• ABOUT THIS EXERCISE: Transcribe exactly each line of the entries, from the opening line to the line with "Task: Tick the Apple brand checkbox", with both of those lines included.

• WORKING DATA:
▬▬▬▬▬▬
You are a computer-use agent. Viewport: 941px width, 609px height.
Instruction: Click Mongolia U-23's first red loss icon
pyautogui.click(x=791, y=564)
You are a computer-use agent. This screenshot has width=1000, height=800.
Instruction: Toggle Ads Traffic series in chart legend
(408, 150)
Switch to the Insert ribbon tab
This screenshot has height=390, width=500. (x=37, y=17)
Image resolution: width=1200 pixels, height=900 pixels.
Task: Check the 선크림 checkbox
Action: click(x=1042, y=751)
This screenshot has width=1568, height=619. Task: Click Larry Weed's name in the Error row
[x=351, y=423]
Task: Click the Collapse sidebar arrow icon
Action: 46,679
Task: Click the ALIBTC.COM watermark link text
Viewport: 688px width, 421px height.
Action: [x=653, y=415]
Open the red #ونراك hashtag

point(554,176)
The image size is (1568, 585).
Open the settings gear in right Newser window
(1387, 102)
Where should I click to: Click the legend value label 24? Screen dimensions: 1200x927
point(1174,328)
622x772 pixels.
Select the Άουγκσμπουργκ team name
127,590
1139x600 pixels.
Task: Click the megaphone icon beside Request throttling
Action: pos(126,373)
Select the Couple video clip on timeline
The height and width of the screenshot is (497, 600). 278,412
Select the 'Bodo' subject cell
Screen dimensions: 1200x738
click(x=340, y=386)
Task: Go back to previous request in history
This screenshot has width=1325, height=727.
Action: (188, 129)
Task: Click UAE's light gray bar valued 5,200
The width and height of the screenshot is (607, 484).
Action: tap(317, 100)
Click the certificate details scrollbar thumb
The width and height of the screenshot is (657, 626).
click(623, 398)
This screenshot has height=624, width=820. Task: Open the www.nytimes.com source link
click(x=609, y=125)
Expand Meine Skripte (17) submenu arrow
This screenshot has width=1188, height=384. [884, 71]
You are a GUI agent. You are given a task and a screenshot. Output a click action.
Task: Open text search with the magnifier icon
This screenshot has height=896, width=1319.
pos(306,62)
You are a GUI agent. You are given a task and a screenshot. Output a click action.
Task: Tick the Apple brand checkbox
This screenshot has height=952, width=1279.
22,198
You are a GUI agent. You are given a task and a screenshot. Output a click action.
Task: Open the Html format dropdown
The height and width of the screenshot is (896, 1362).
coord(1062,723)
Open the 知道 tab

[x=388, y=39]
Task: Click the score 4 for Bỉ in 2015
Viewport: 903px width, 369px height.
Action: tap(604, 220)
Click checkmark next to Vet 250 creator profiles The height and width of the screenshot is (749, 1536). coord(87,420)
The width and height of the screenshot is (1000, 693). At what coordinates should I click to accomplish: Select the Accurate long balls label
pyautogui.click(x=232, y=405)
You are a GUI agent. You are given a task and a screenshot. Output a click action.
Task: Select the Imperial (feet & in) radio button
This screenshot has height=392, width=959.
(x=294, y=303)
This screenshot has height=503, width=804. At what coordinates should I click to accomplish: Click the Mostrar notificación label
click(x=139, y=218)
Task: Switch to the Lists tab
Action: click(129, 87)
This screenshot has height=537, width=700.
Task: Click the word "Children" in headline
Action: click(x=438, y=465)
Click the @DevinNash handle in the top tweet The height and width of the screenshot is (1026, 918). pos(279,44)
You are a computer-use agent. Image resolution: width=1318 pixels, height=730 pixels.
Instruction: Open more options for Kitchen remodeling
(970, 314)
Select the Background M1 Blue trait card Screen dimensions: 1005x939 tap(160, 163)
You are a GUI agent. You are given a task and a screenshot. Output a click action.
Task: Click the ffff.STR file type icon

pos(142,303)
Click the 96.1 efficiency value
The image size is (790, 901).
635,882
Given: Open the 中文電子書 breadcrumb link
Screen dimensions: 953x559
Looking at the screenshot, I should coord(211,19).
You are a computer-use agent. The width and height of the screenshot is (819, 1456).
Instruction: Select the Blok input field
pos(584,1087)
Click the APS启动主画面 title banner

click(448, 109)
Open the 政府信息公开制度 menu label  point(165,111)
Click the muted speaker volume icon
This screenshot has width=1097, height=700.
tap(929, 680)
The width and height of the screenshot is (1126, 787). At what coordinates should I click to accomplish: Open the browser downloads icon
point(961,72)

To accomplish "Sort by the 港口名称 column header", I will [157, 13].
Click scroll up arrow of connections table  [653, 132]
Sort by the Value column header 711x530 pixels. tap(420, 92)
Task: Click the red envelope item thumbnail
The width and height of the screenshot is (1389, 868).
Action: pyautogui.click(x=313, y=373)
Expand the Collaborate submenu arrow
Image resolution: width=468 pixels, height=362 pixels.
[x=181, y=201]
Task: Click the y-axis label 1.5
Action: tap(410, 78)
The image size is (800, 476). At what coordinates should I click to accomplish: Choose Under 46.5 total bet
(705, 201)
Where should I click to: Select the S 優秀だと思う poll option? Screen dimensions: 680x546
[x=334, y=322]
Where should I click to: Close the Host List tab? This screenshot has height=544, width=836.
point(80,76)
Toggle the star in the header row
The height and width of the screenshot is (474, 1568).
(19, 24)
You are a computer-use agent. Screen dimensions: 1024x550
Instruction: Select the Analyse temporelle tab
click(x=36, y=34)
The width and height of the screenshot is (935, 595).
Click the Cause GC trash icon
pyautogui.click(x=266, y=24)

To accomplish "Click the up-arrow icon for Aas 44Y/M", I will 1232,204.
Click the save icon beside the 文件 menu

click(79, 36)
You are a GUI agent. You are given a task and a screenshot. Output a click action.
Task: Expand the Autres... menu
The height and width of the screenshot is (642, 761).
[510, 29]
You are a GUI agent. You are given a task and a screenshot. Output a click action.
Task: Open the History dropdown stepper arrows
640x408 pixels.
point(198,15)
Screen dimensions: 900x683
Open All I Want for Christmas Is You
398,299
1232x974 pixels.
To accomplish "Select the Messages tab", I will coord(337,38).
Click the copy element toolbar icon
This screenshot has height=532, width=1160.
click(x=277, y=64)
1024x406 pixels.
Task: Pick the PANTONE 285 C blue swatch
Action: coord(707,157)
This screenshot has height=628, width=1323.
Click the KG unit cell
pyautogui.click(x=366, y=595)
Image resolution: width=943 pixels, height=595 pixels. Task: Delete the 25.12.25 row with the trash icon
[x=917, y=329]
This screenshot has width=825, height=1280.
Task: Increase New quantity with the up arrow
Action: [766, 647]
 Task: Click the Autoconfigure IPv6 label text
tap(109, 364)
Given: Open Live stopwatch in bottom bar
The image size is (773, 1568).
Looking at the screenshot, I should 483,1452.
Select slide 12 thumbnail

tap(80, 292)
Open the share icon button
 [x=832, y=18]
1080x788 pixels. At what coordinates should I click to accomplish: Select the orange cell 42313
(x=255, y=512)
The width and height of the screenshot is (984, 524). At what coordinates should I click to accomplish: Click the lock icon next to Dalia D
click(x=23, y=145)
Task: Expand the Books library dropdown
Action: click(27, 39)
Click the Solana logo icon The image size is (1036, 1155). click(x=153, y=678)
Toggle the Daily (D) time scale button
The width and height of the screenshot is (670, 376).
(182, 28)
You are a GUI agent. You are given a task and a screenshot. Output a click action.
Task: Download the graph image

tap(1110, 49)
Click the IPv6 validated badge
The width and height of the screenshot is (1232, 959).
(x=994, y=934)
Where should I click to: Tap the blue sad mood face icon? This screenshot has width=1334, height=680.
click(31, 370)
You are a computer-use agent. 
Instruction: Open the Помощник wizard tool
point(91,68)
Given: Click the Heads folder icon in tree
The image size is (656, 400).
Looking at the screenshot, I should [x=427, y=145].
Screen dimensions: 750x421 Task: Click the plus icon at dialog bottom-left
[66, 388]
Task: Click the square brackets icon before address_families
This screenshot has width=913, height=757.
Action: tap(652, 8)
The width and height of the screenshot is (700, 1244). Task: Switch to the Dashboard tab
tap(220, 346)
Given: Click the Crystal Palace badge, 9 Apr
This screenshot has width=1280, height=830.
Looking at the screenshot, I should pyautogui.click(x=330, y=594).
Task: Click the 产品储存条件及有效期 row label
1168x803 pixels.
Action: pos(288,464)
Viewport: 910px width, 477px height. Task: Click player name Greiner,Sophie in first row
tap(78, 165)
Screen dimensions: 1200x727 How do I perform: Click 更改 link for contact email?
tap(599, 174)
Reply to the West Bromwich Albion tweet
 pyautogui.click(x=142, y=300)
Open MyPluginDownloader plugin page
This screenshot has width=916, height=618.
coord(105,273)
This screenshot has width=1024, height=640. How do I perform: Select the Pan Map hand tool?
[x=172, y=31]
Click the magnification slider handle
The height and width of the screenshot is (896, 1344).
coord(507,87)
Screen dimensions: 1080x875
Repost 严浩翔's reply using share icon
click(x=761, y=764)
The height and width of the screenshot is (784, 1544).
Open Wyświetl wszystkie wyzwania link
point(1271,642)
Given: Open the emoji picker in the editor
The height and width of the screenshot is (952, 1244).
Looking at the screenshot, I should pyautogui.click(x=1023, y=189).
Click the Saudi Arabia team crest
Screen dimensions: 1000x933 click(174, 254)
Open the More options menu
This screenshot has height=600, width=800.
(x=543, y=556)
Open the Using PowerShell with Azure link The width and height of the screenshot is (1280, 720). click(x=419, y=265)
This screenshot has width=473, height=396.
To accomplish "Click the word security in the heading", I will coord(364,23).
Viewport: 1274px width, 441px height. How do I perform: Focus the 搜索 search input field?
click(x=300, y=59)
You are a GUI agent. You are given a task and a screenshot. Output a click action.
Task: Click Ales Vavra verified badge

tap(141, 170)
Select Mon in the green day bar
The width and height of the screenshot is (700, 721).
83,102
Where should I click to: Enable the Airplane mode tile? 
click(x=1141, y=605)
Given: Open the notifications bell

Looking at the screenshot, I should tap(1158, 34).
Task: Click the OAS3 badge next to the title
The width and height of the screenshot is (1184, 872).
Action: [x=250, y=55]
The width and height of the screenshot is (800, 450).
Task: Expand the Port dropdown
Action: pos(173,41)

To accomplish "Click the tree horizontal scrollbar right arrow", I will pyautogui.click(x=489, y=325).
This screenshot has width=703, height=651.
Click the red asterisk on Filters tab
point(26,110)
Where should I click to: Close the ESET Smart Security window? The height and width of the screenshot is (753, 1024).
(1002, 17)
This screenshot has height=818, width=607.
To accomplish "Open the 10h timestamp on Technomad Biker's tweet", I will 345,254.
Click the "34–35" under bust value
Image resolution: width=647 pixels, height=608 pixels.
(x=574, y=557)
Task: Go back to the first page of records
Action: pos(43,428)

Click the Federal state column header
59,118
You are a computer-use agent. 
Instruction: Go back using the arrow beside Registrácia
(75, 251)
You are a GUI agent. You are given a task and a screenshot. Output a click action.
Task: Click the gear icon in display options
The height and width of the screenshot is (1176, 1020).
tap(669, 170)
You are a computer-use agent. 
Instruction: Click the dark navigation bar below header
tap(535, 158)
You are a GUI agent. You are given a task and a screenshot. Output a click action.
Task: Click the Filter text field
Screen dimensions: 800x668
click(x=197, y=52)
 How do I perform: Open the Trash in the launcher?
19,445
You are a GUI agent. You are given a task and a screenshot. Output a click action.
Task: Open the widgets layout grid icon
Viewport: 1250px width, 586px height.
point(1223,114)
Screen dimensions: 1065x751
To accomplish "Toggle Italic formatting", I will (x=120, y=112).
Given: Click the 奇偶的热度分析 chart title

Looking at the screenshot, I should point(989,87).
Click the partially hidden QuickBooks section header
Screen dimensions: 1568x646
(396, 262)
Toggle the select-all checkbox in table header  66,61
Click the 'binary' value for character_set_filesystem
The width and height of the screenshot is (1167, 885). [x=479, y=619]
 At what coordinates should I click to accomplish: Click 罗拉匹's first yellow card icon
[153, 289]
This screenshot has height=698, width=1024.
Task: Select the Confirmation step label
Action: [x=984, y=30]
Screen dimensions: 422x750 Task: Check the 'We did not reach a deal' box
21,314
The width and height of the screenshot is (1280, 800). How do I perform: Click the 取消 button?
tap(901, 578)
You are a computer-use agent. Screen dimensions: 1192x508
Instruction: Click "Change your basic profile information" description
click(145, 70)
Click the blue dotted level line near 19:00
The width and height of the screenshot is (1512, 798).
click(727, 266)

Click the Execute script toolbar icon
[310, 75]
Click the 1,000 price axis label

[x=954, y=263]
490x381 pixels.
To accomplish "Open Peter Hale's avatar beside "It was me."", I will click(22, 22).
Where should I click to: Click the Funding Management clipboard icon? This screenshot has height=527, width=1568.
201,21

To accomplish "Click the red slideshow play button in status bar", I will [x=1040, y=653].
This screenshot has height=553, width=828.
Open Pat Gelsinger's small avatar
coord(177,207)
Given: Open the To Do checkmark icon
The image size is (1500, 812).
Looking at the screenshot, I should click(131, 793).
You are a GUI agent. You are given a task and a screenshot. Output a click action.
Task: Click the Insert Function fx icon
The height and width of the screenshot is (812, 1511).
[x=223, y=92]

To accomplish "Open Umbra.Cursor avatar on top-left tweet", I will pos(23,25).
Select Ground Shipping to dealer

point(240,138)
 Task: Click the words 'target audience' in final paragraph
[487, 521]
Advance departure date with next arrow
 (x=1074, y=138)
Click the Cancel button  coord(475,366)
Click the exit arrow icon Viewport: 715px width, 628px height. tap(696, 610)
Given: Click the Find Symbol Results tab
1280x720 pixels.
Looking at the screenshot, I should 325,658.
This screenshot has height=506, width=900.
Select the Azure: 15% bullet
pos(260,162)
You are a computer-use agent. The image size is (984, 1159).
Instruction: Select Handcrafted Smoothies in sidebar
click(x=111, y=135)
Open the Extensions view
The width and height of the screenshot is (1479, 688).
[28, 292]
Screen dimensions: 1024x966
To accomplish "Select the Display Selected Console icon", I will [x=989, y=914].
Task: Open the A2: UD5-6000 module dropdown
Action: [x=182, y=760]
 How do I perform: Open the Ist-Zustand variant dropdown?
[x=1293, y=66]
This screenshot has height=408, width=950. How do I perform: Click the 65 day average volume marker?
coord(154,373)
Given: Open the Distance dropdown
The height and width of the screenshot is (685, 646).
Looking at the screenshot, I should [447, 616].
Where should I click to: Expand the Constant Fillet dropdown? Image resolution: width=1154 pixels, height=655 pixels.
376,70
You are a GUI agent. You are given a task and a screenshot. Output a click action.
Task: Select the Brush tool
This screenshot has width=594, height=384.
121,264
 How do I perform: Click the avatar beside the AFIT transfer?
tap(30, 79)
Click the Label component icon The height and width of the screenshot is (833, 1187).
▬▬▬▬▬▬
• EXERCISE ANSWER:
You are a computer-use agent. Viewport: 941px width, 609px height.
Instruction: Click Mongolia U-23's first red loss icon
pyautogui.click(x=791, y=564)
You are a computer-use agent. This screenshot has width=1000, height=800.
Instruction: Toggle Ads Traffic series in chart legend
(408, 150)
Switch to the Insert ribbon tab
This screenshot has height=390, width=500. (x=37, y=17)
Image resolution: width=1200 pixels, height=900 pixels.
Task: Check the 선크림 checkbox
Action: click(x=1042, y=751)
This screenshot has width=1568, height=619. Task: Click Larry Weed's name in the Error row
[x=351, y=423]
Task: Click the Collapse sidebar arrow icon
Action: 46,679
Task: Click the ALIBTC.COM watermark link text
Viewport: 688px width, 421px height.
Action: [x=653, y=415]
Open the red #ونراك hashtag

point(554,176)
The image size is (1568, 585).
Open the settings gear in right Newser window
(1387, 102)
Where should I click to: Click the legend value label 24? Screen dimensions: 1200x927
point(1174,328)
622x772 pixels.
Select the Άουγκσμπουργκ team name
127,590
1139x600 pixels.
Task: Click the megaphone icon beside Request throttling
Action: pos(126,373)
Select the Couple video clip on timeline
The height and width of the screenshot is (497, 600). 278,412
Select the 'Bodo' subject cell
Screen dimensions: 1200x738
click(x=340, y=386)
Task: Go back to previous request in history
This screenshot has width=1325, height=727.
Action: (188, 129)
Task: Click UAE's light gray bar valued 5,200
The width and height of the screenshot is (607, 484).
Action: tap(317, 100)
Click the certificate details scrollbar thumb
The width and height of the screenshot is (657, 626).
click(623, 398)
This screenshot has height=624, width=820. Task: Open the www.nytimes.com source link
click(x=609, y=125)
Expand Meine Skripte (17) submenu arrow
This screenshot has width=1188, height=384. [884, 71]
You are a GUI agent. You are given a task and a screenshot. Output a click action.
Task: Open text search with the magnifier icon
This screenshot has height=896, width=1319.
pos(306,62)
You are a GUI agent. You are given a task and a screenshot. Output a click action.
Task: Tick the Apple brand checkbox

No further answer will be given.